No sector is safe from cybersecurity breaches due to the vast supply of real-time data and potential human errors. The malicious hackers observe the weak links and grasp every opportunity to demand ransomware for confidential data leakages such as credentials, sensitive data, financial records, medical reports and many more.
To better understand how organisations have adapted and responded to this paradigm shift from a cybersecurity perspective, let us look at customers’ main challenges, primarily around how increased complexity in their infrastructure leads to an increased attack surface, especially with gaps in visibility.
- Bringing remote users onto the network is easy, but what about secure access with the Multifactor authentication (MFA), 3rd party access like contractors with weak security practices accessing internal apps?
- Securing access to private apps that are now spread across datacentre and cloud
- Gaining visibility into apps and user activity for anomalies
- Internal users with overprivileged access
- Shadow IT (Unsanctioned Bring-Your-Own-Devices (BYOD), or 3rd party Software-as-a-Service (SaaS) applications outside the purview of the IT department.
- Manual processes are complex, for instance, lack of version control, audit trails, scalability and lack of consistent data management, and;
- Internet-based attacks (i.e. DDoS, Man in the Middle, Ransomware).
The obvious security threat vectors are multi-dimensional, from the end devices to the core infrastructure and cloud. Organisations invest in technologies designed to make network infrastructures safe and reliable. In an attempt to mitigate the security risks, a phased-approach security architecture is needed to address a hierarchical enterprise security framework that covers the physical facility layer, virtual infrastructure layer, applications lifecycle, hosting platforms, user plane function and management system security.
This article highlights the following security requirements: entity authentication, identity verification, network security with traffic separation, application integrity assurance, malware detection within the functional layer, data encryption, and tamper-proof equipment.
Some of these aspects are built-in, inherent, secure characteristics of the enterprise architecture itself. With the advent of XaaS, Multi-Cloud, and distributed edge networks, myriads of new businesses, new cybersecurity technologies and new service delivery models will gain momentum globally. As a result of the cybersecurity boom and its critical role in the technology evolution and sustainability, the Zero-Trust technology model will soon become a prime defence for malicious actors who want to leverage their stealthy subtle to disrupt business growth and, in turn, use it to launch attacks against a broader user base globally. The impacts of breaches in this new generation of the connected world can be vast and impactful.
If you are not already aware of the Kaseya ransomware incident, I think you should be. It is most likely the critical cybersecurity event of the year.

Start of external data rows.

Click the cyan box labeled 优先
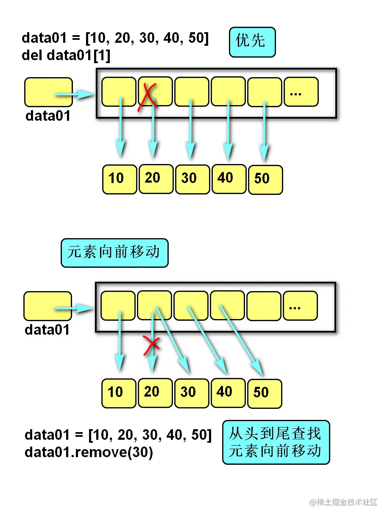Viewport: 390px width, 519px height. [x=252, y=42]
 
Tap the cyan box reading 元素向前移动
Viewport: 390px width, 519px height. [x=114, y=253]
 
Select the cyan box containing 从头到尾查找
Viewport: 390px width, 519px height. [x=276, y=442]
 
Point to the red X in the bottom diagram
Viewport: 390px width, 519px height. [x=151, y=345]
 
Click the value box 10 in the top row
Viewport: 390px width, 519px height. [x=120, y=179]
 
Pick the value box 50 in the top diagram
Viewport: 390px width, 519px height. [x=265, y=180]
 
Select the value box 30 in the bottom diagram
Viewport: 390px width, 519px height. [x=192, y=393]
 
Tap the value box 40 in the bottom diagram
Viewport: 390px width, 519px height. [x=228, y=392]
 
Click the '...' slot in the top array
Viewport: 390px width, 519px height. [x=301, y=92]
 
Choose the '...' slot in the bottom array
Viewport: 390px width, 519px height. [x=300, y=305]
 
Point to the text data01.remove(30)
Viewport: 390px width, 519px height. [x=89, y=452]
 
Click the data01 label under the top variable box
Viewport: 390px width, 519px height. [x=48, y=116]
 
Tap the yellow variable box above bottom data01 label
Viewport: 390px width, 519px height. [x=47, y=306]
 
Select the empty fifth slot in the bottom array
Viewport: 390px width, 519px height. [x=264, y=305]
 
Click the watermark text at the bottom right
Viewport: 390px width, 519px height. [x=343, y=502]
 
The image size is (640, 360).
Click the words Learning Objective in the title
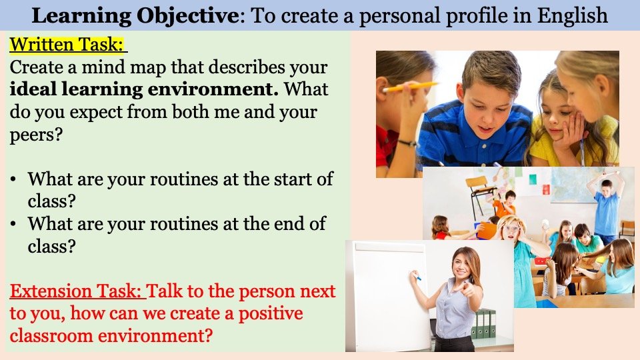click(135, 15)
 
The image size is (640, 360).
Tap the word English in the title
click(573, 15)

Imagine, more extensive than the Exchange hacks in January, more significant than the Colonial Pipeline ransomware in June and JBS in May incidents. And, yes, more important than the SolarWinds intrusions in 2020.

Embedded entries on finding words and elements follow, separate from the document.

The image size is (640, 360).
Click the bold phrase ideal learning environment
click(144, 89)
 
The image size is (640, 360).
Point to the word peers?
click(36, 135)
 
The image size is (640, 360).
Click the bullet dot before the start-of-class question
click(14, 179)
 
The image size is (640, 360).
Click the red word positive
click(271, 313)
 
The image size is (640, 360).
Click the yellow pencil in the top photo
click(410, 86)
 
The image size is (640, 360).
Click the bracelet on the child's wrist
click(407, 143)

On Friday, July 2nd 2021, REvil, the hacking group, has named its price for Kayseya to pay 70 million USD in Bitcoin. Holy Moly!
What is the Zero-Trust approach?
A Zero-Trust Architecture model was introduced in 2010 by John Kindervag, who also coined the term “Zero-Trust,“ where he was a principal analyst at Forrester Research. The concept assumes that an adversary may already be on the network, so local devices and connections “communication channels” should never be trusted implicitly, and verification is always compulsory.
The Zero-Trust approach connects the breadth of the integrated security controls and the entire security infrastructure for a consistent experience that enables automation, unifies visibility, and strengthens the security across the network, users, devices, and applications.